Il match del Sant'Elia di domenica scorsa contro il Cagliari non ha riservato particolari difficoltà agli azzurri, che hanno dominato in lungo e in largo rifilando cinque reti agli avversari, con Reina entrato in contatto con la sfera (a valle di una conclusione avversaria) solo a cinque minuti dalla fine. Vale però sicuramente la pena analizzare le azioni difensive preludio del secondo e del terzo gol. 

Minuto 44:14, lancio di Storari. Sul campanile si avventa Albiol, con palla che carambola per una frazione di secondo. E' proprio in quella frazione di secondo che il posizionamento dei calciatori fa tutta la differenza del mondo, e di maglia azzurre nei pressi della sfera ce ne sono tante, tantissime, con la solita linea difensiva tracciata quasi con il righello, le mezze ali strette nella riconquista del pallone e gli esterni offensivi larghi a coprire in ampiezza il campo. Nessuna critica da muovere. Sulla riconquista del pallone, tempo trenta secondi, arriva il secondo gol del Napoli.

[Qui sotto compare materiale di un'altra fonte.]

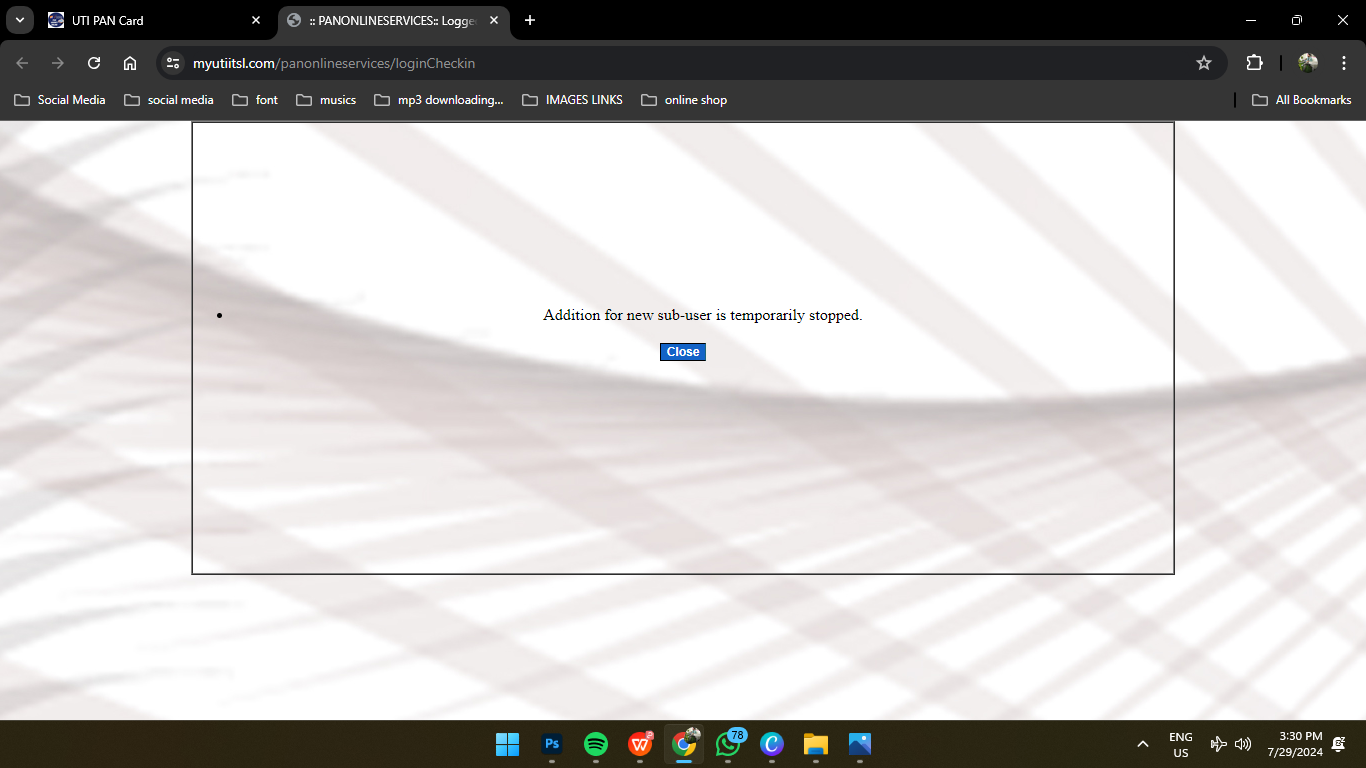Screen dimensions: 1366x768
Task: Open WhatsApp from the taskbar
Action: (x=728, y=744)
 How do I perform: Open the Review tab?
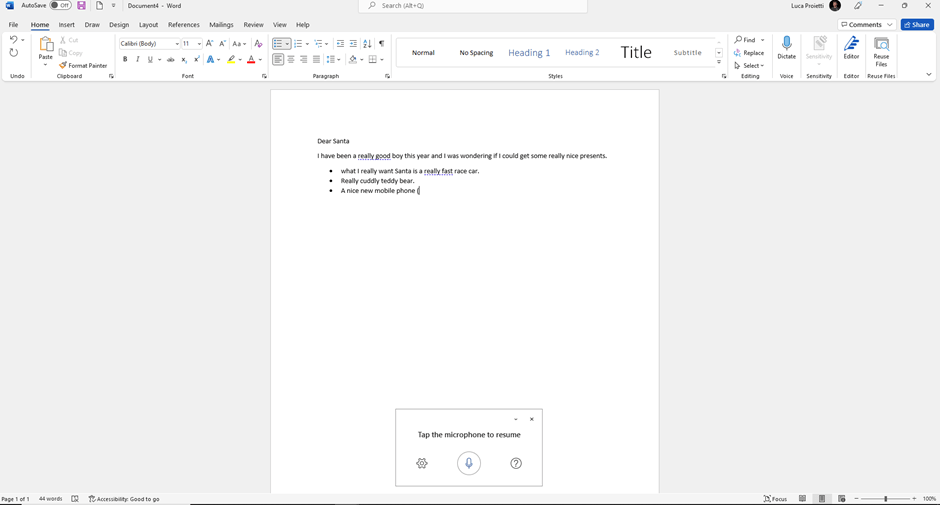tap(253, 25)
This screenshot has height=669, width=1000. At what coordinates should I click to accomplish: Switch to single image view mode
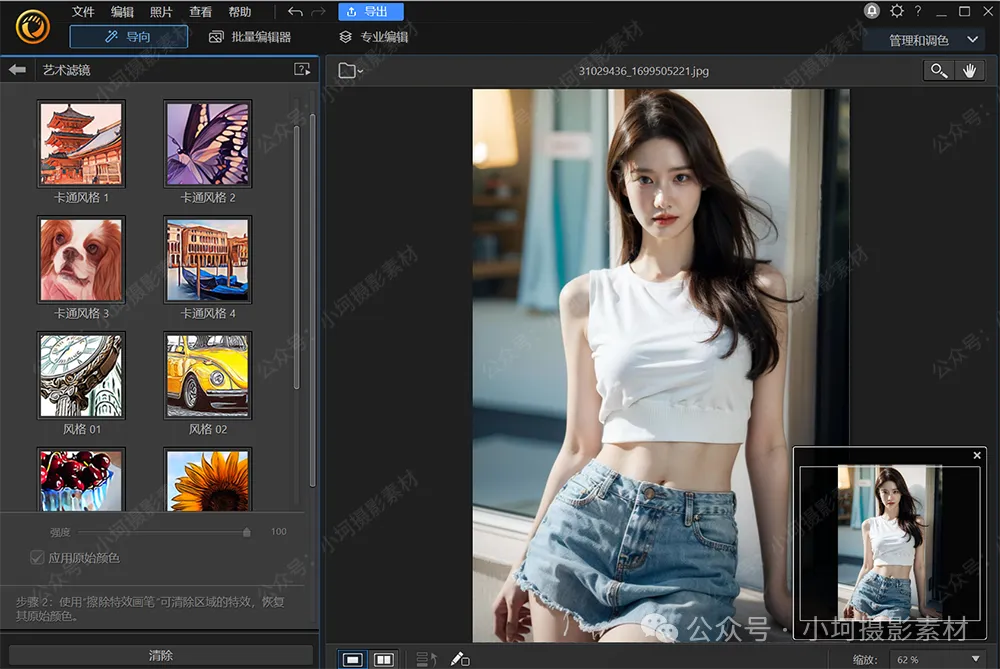point(353,659)
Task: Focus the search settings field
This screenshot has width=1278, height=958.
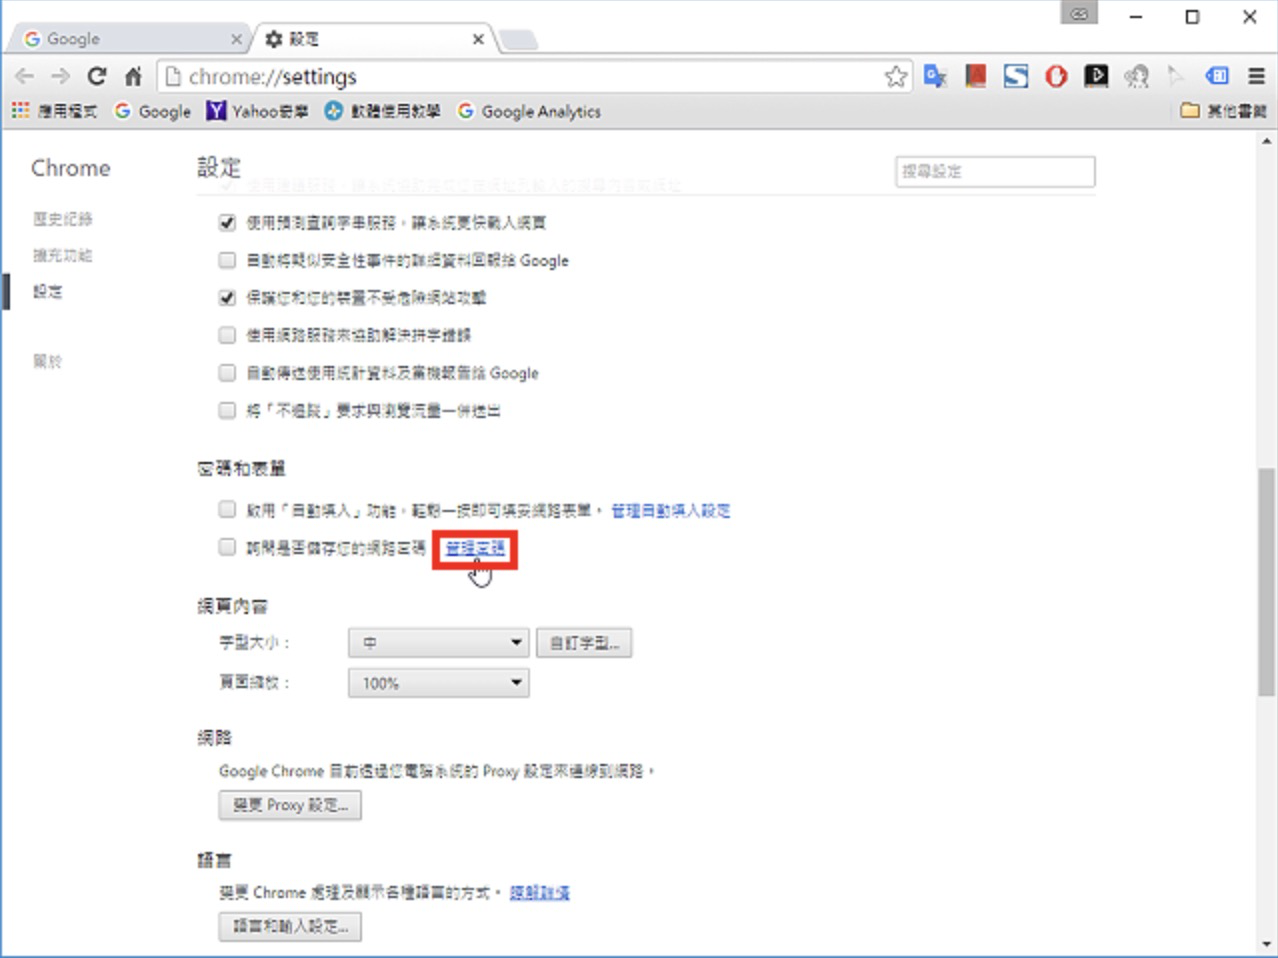Action: [x=995, y=171]
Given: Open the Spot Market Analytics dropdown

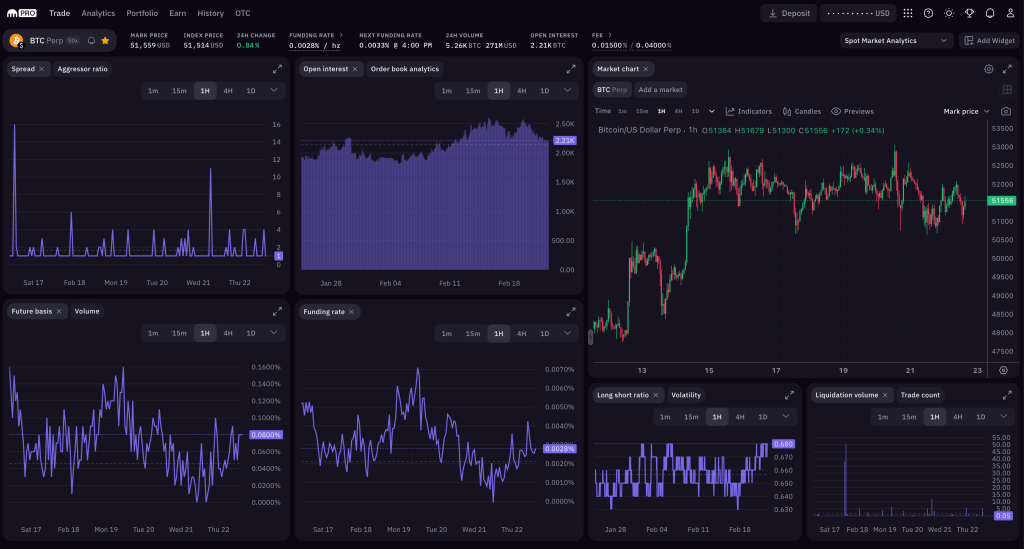Looking at the screenshot, I should point(897,41).
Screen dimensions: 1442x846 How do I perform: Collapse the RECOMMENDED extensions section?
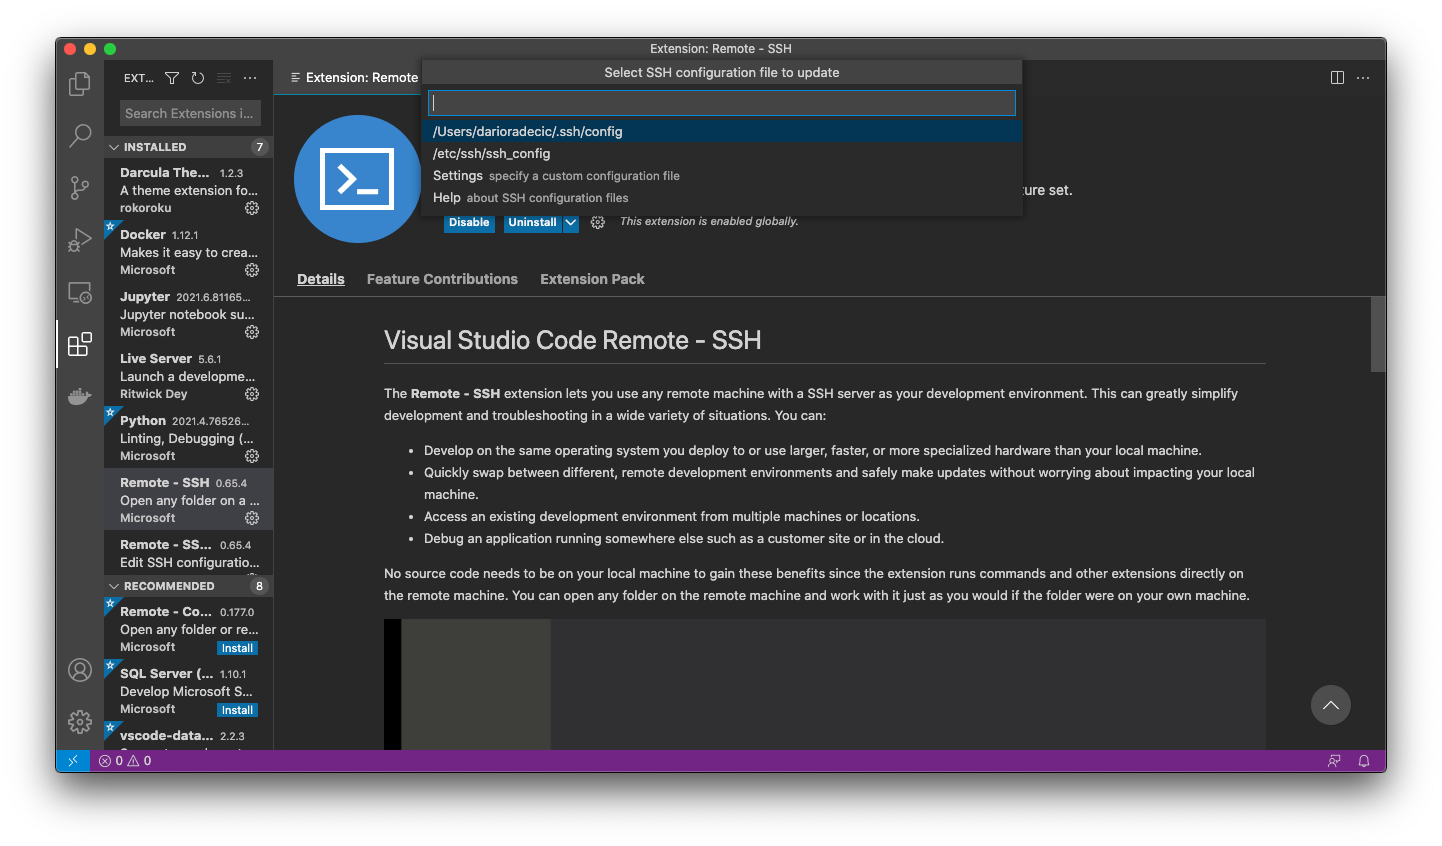click(x=114, y=586)
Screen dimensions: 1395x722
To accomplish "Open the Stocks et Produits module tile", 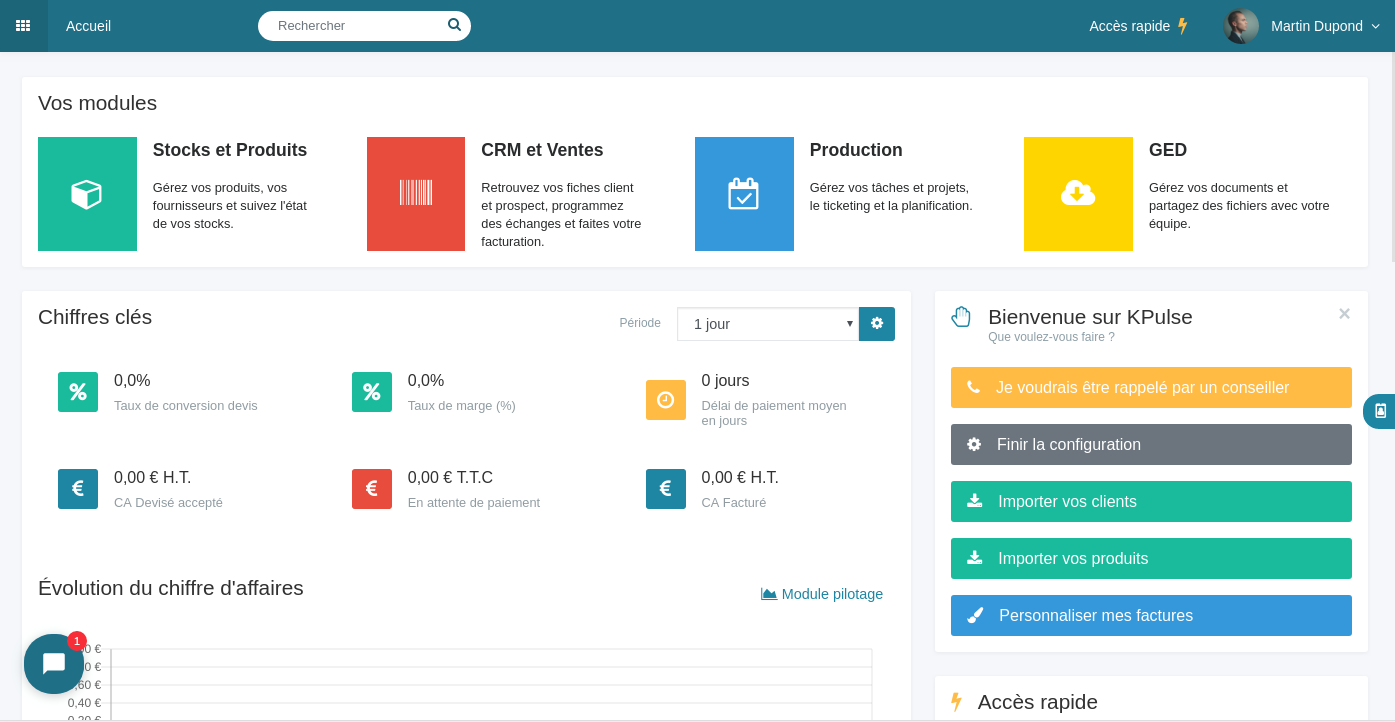I will tap(87, 194).
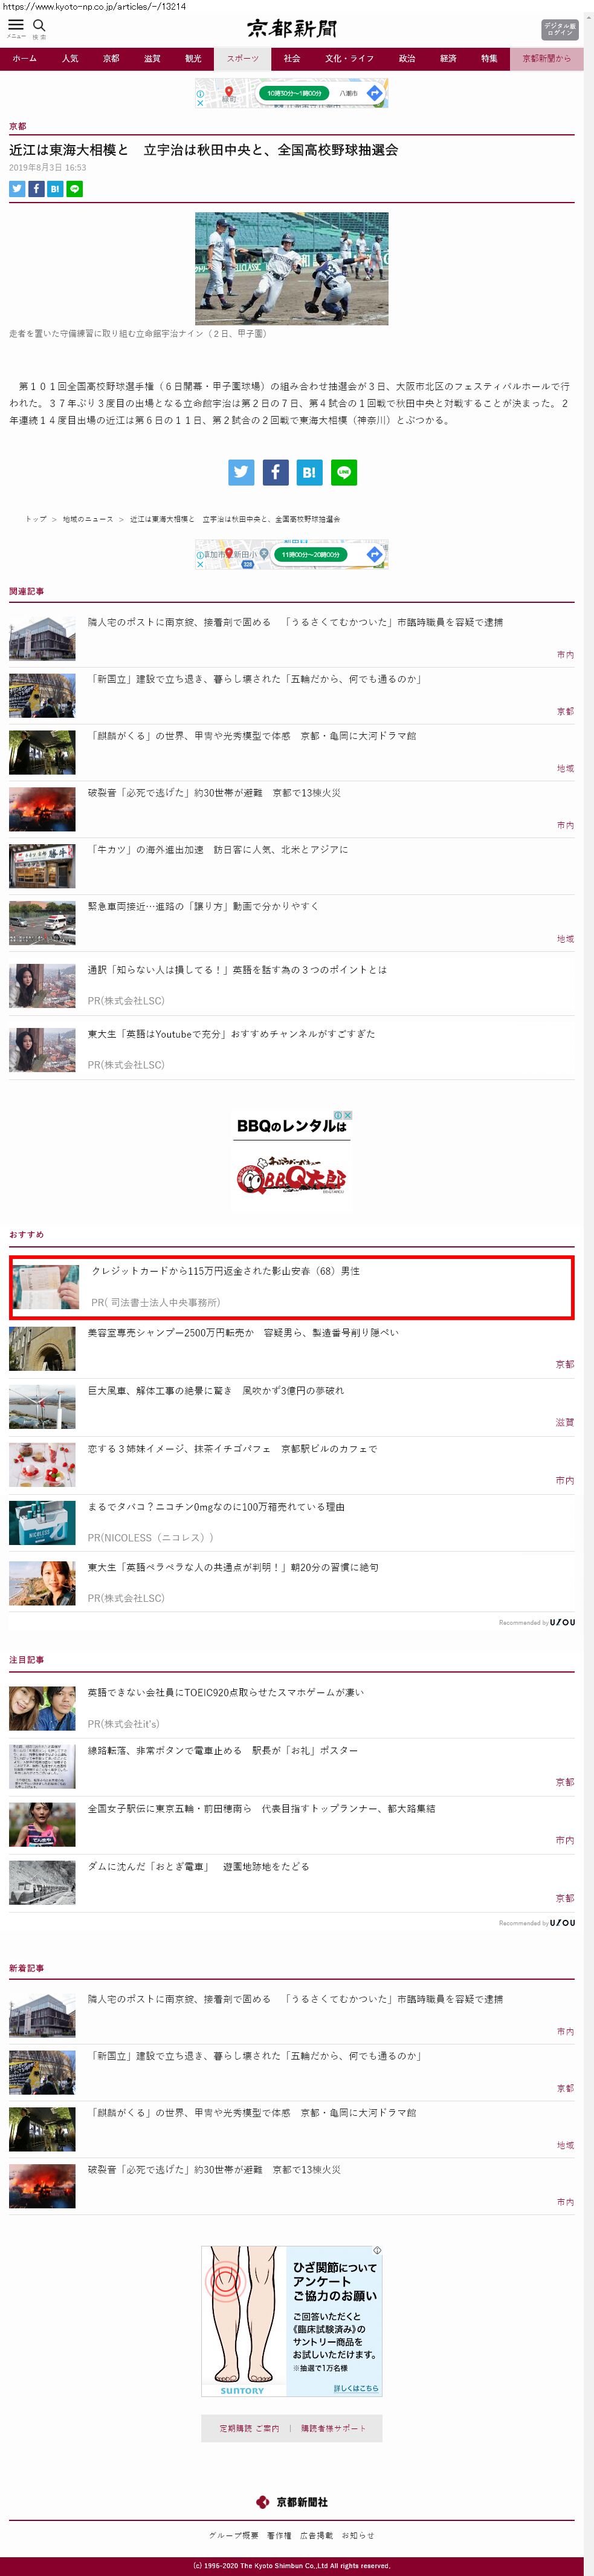Screen dimensions: 594x2576
Task: Click the large Facebook share button
Action: [275, 472]
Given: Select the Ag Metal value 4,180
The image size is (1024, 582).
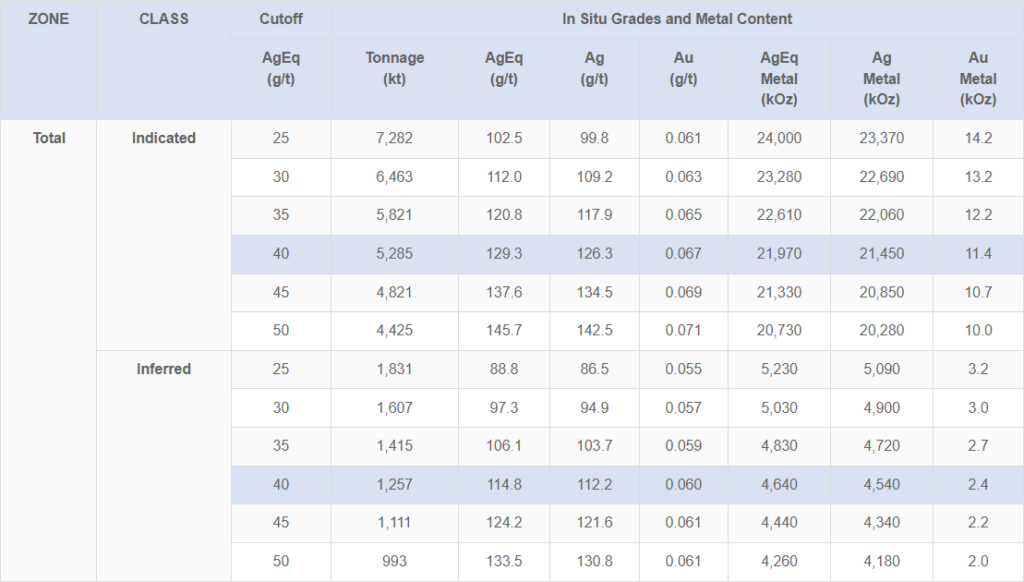Looking at the screenshot, I should tap(881, 562).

Minuto 50:15, ed ecco l'azione difensiva che porta al terzo gol, che mette in mostra tutta l'abnegazione ed il lavoro oscuro di Lorenzo Insigne, mai osannato per i suoi ripiegamenti difensivi (e ce ne sono tanti ogni match), al contrario di quanto succede per Callejon. Lo scugnizzo di Frattamaggiore recupera palla nella trequarti difensiva azzurra, dopo aver coperto l'avanzata di Strinic, bruciando l'avversario in maglia rossoblù. Recuperata la sfera, la qualità fa il resto: filtrante per Mertens venti metri più avanti, Hamsik e Zielinski che fiutano subito la possibilità di fare male alla difesa e gol del polacco venti secondi dopo.

Domani alle 15:00 il Napoli al S.Paolo riceve il Torino, uno dei migliori attacchi del campionato, con un Belotti in forma straordinaria, sempre più lanciato verso una grandissima squadra (ad un grandissimo prezzo) a fine stagione, ed una coppia di attaccanti esterni di alto profilo come Ljajic e Iago Falque, con il primo che ha già fatto male al Napoli lo scorso anno in coppa Italia con la maglia dell'Inter. La partita per il Napoli si giocherà soprattutto, ancora una volta, in difesa contro un avversario che è stato capace di bucare praticamente tutte le squadre di alta classifica senza particolari difficoltà, raccogliendo molto meno di quello che avrebbe meritato. I clienti saranno quindi molto ostici per una retroguardia che dovrà fare a meno di Koulibaly (uscito contro il Cagliari), con la possibile coppia Chiriches-Albiol probabilmente non affiatatissima e Ghoulam che dovrà occuparsi di attaccanti molto mobili che spesso cambiano fronte (ed in questa particolare situazione di gioco Strinic si lascia preferire, pur perdendo moltissimo in fase offensiva). Fondamentale sarà anche il lavoro del trio di centrocampo, nello sporcare le geometrie di Valdifiori e soprattutto gli inserimenti di Baselli e Benassi

E' in difesa che si gioca la partita e gli azzurri, soprattutto se dovessero arrivare risultati confortanti dal big match di Torino (Juventus-Roma, ndr), non possono lasciare più scappare punti fra le mure amiche dopo i pareggi contro Lazio e Sassuolo e la sconfitta contro la Roma. Massima attenzione, come nelle ultime uscite, questo il diktat: il Toro incorna, eccome se incorna.